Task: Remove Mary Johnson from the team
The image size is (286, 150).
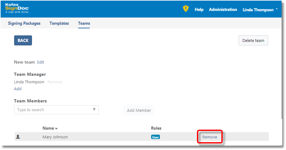Action: point(209,137)
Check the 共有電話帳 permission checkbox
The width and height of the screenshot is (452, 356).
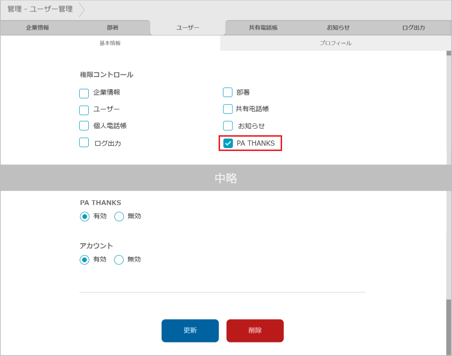228,109
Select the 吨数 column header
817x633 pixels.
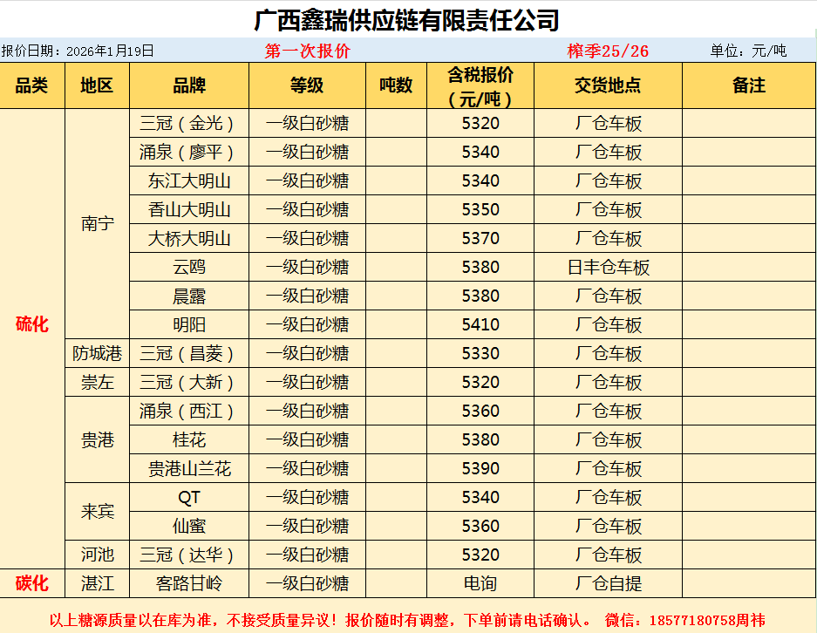click(x=396, y=85)
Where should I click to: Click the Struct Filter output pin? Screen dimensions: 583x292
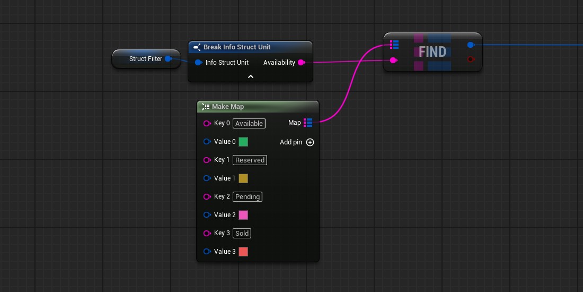(168, 59)
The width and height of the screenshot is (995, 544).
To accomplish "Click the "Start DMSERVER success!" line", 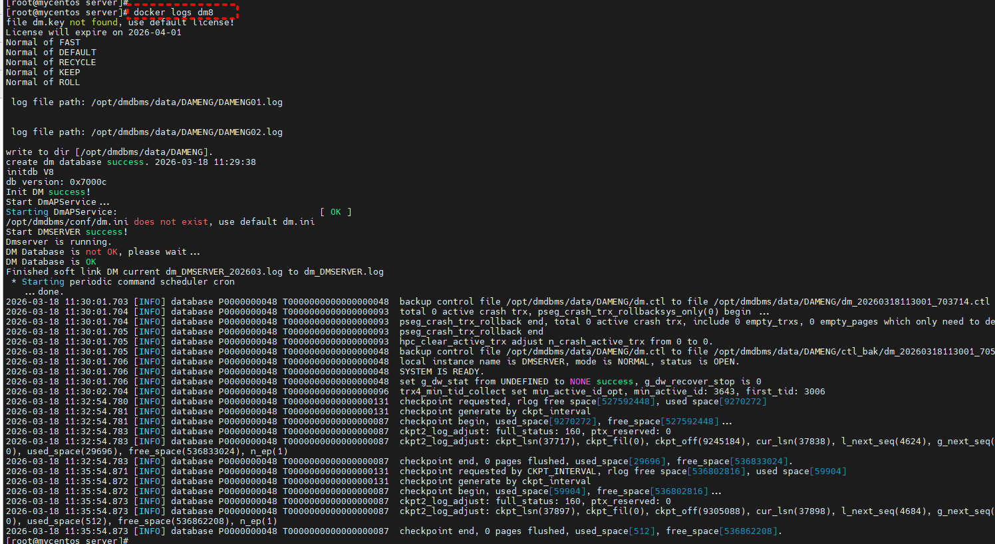I will tap(67, 232).
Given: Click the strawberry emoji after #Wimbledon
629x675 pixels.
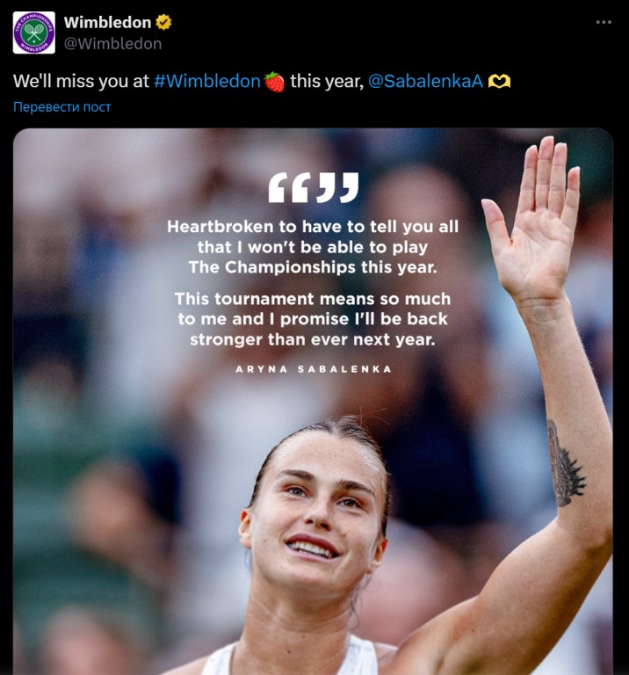Looking at the screenshot, I should tap(274, 82).
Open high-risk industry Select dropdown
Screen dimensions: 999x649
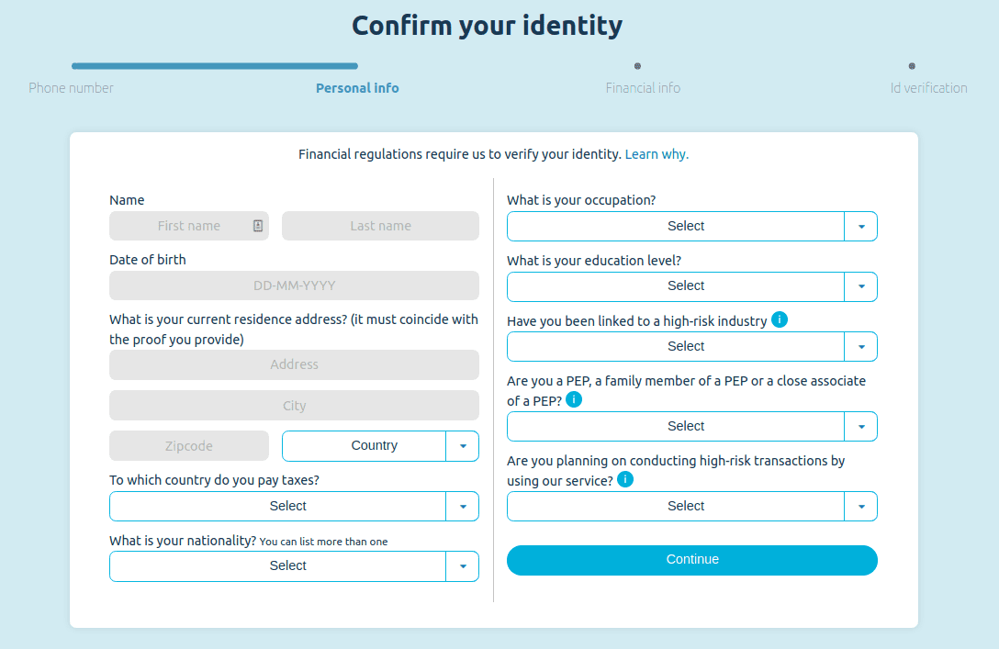click(692, 346)
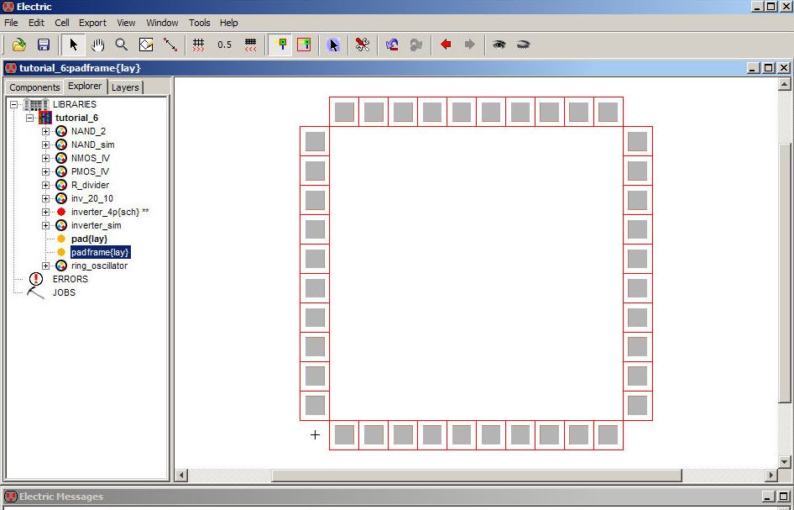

····················

WHAT YOU ARE ASKED TO DO: Go through the records line by line, and copy each line that holds the string "Select".

COMPLETED EXERCISE:
Select the 吨数 column header
Open high-risk industry Select dropdown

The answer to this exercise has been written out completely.